Tabarnia: The anti-independence group which wants to secede from Catalonia

This picture from the Tabarnia website shows the territory it wishes to claim

This picture from the Tabarnia website shows the territory it wishes to claim

Wednesday, January 17, 2018

They say that imitation is the sincerest form of flattery, although Catalonia's separatist faction will probably not see it that way.

Loyalists in the restive Spanish region have created their own group, demanding independence from Catalonia and the creation of a new region called Tabarnia. The group parodies the Catalan independence movement at every turn, while spreading a message of defiance which is sure to infuriate those who want to break from Madrid.

The movement spreads from a more established campaign group, Barcelona is not Catalonia, whose name was a play on the refrain "Catalonia is not Spain", regularly cited by separatists. Its proponents say they want to create a new region out of what is now Tarragona and Barcelona, to isolate themselves from "the separatist threat."

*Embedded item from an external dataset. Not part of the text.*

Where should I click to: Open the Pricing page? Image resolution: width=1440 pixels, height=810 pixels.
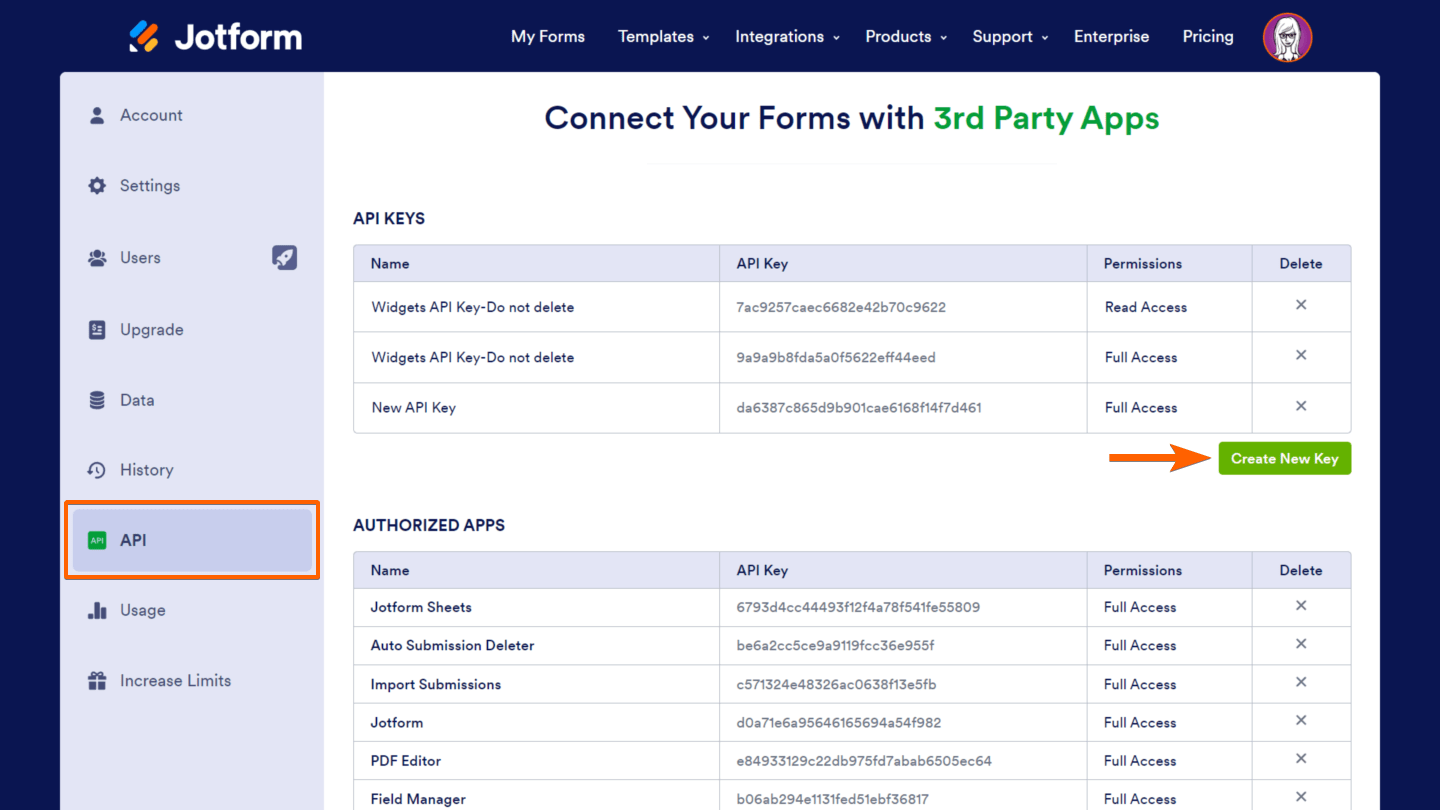(1208, 37)
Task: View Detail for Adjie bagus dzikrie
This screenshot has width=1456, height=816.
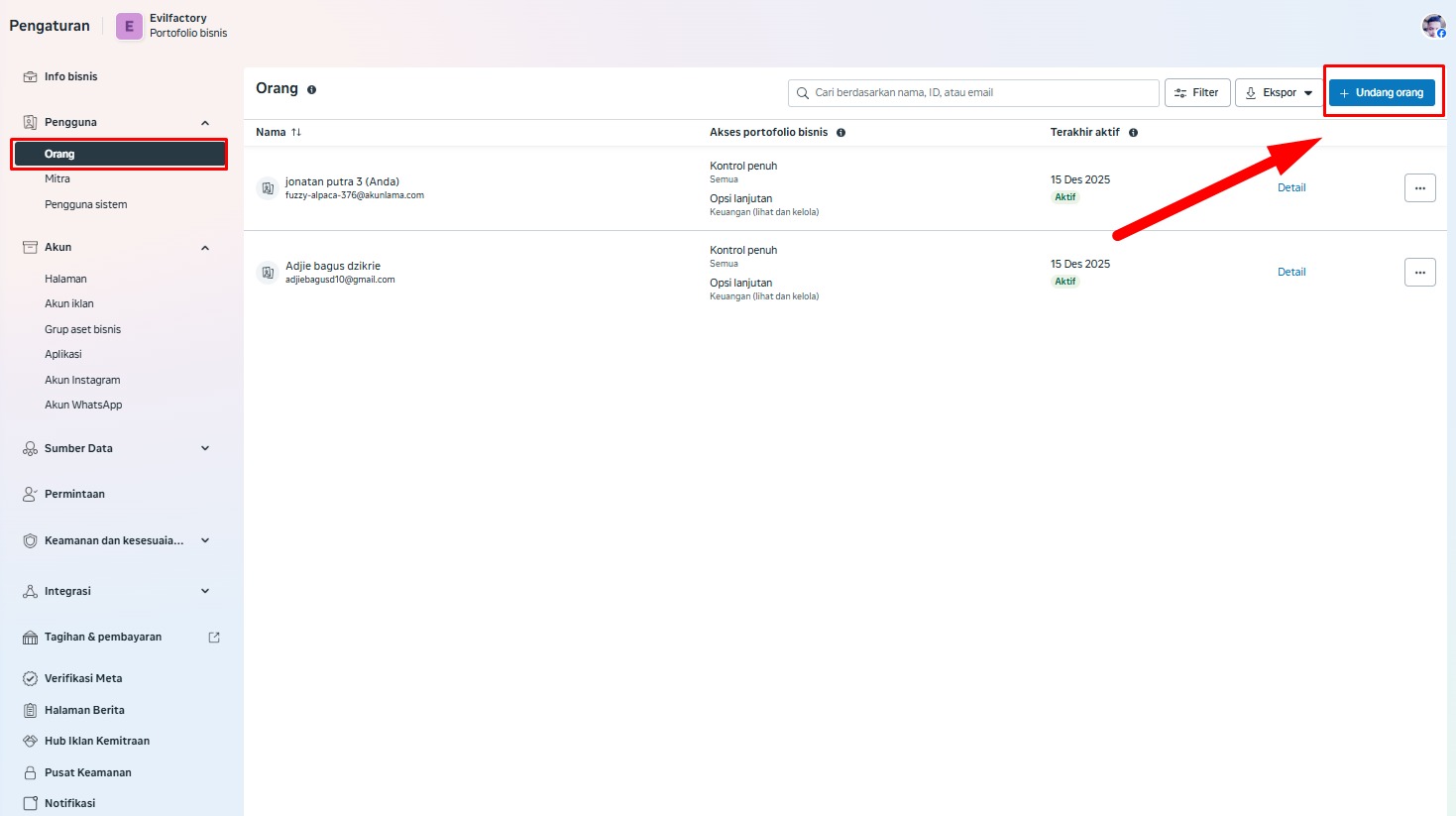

The choice of territories is deliberate: of the four provinces which make up Catalonia, the recent regional elections showed far more support for independence in Girona and Lleida than Barcelona and Tarragona. According to El Pais, the dfference is nearly 20 points between Lleida and Barcelona - the most international city in Catalonia, with a large percentage of migrants from other parts of Spain.

According to the Tabarnia website, the achievement of autonomy for Barcelona and its "area of influence" would allow the achievement of three key objectives. The new region would be able to more effectively manage the resources that Barcelona generates (an obvious challenge to the independence movement, which claims Spain is draining Catalonia's resources); to recover the historical sovereignty of the county of Barcelona (again, a deliberate inversion of the pro-independence message that Barcelona has its own unique history); and to remain in Spain.

The movement has been bubbling away since June, but it has really gained traction since Catalonia declared independence in October. Although the independence movement has now been repelled, tensions remain high, with pro-secession parties poised to form a new governing coalition in the regional Parliament.

Heavyweight politicians are now taking Tabarnia seriously. On December 26 Albert Rivera, national leader of the loyalist Ciudadanos party, tweeted the proposed map of the new region with the message: "If the nationalists cite the non-existent right to divide [the country] anyone can do it. I prefer diversity and union." Tabarnia soon became a trending topic, with its proponents claiming it had been the subject of 648,000 tweets.

Buoyed by this backing, the movement itself is now getting serious. This week it held a press conference to announce its new president, theatre director Albert Boadella, a leading opponent of Franco during the Falange era who is now fiercely critical of Catatalan separatism. The 74-year-old gave his victory speech via video link, projecting himself as a leader in exile just like independence figurehead Carles Puigdemont.

Boadella, who moved from Barcelona to Madrid in 2007 claiming separatists had boycotted his work, said he could not attend in person "because the usurpers of feelings, of money, of institutions, of clubs and of flags, have made this territory unbreathable for the lovers of the liberty and good humour."

Fellow figurehead Jaume Vives struck a bullish tone during his own speech at the event, saying: “We will go as far as the secessionists have gone. Tabarnia will become secessionism’s nightmare just as they have become ours.

"We are a side-effect of the process. We are multicultural, free, Spanish and European.”

Up until now, Tabarnia has been as much a pastiche as a movement in its own right, an ironic counter-argument rather than an actual, physical organisation. Satire and humour have informed the group's actions from day one. It's all been, well, a bit of a laugh.

But now the group's tone is hardening, channelling the energy of social media into determined physical form. Until now it's been a distraction for the main actors, the people demanding a break from Madrid. Now it wants to rip up the script and rewrite it, setting Catalonia on a very different course.